La teoria dei contrappesi costituzionali è un principio fondamentale della teoria politica e della scienza giuridica che si basa sull’idea che il potere all’interno di un sistema politico debba essere suddiviso tra diverse istituzioni o organi di governo, al fine di evitare concentrazioni eccessive di potere in una singola entità.
La potestà legislativa assume un rilievo particolare con riferimento alla c.d. politica criminale.
L’art. 25 commi 2 e 3, della Costituzione è fondamento del c.d. principio di legalità, sia in senso sia formale, nullum crimen sine lege, che sostanziale, nullum crimen sine stricta lege.
In altre parole, mentre il principio di legalità formale ha la funzione di limitare la punibilità, con pene espressamente stabilite dalla legge, ai soli fatti che, al momento della loro commissione, siano espressamente previsti dalla legge come reati, il principio di legalità sostanziale attiene al contenuto della norma, e cioè alla definizione del fatto tipico, quindi alla tecnica legislativa.
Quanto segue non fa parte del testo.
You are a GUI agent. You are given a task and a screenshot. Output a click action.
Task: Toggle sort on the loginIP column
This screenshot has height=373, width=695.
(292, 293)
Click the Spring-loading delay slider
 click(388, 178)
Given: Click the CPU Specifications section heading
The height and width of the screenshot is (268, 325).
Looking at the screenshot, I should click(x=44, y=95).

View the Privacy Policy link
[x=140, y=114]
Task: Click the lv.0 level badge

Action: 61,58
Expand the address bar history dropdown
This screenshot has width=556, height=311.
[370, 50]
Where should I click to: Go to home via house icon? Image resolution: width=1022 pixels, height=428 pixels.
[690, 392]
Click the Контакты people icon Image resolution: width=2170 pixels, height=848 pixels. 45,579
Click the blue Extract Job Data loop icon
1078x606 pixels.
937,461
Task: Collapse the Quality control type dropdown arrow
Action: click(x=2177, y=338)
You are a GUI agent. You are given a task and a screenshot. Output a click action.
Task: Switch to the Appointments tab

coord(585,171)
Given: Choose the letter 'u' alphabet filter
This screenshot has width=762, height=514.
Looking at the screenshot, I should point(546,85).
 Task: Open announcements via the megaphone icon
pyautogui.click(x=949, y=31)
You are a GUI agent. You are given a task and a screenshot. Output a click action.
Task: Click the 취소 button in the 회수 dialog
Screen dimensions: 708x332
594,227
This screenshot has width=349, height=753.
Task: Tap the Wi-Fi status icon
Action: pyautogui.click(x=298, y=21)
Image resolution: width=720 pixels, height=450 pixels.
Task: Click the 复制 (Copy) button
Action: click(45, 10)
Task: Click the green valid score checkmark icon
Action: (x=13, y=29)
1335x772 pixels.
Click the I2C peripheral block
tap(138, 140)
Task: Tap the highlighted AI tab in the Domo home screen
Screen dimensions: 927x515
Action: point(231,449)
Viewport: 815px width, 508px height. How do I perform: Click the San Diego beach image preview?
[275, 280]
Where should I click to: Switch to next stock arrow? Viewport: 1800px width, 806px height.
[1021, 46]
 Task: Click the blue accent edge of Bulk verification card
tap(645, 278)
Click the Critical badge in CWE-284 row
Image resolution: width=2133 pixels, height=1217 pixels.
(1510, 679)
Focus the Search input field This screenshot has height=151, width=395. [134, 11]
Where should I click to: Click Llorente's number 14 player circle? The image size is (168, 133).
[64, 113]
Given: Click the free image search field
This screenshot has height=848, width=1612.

Il principio di legalità formale si sdoppia nei principi della riserva di legge e della irretroattività.
Ma soffermiamoci sulla riserva di legge: la riserva di legge ha la funzione di qualificare la fonte della normativa penale, riservandola al potere legislativo ed escludendo dalle fonti del diritto penale sia le fonti non scritte che le fonti scritte diverse dalla legge, in particolare gli atti normativi del potere esecutivo che è il soggetto costituzionalmente più pericoloso, sicuramente inadatto a legiferare in tema di dritti di libertà in quanto espressione di maggioranza politica.
Si tratta di un principio che marca la distanza dell’ordinamento penale da qualsiasi modello soggettivistico del reato, ancorando le scelte di politica criminale a criteri di certezza e oggettività.
Conseguenza diretta di tale stato di cose è che, in uno Stato di diritto – e, aggiungiamo, fortunatamente – non può costituire reato un fatto che, pur percepito da taluni come lesivo della morale, non sia previsto come tale dalla legge.
Nell’ambito del principio di legalità formale, infatti, il principio della riserva di legge ha l’effetto di riservare al Parlamento, espressione della democrazia che, come scritto nella Costituzione, appartiene al popolo, il potere di creare norme incriminatrici.
L’art. 1 della Costituzione recita, infatti, così:
L’Italia è una Repubblica democratica, fondata sul lavoro.
La sovranità appartiene al popolo, che la esercita nelle forme e nei limiti della Costituzione. […].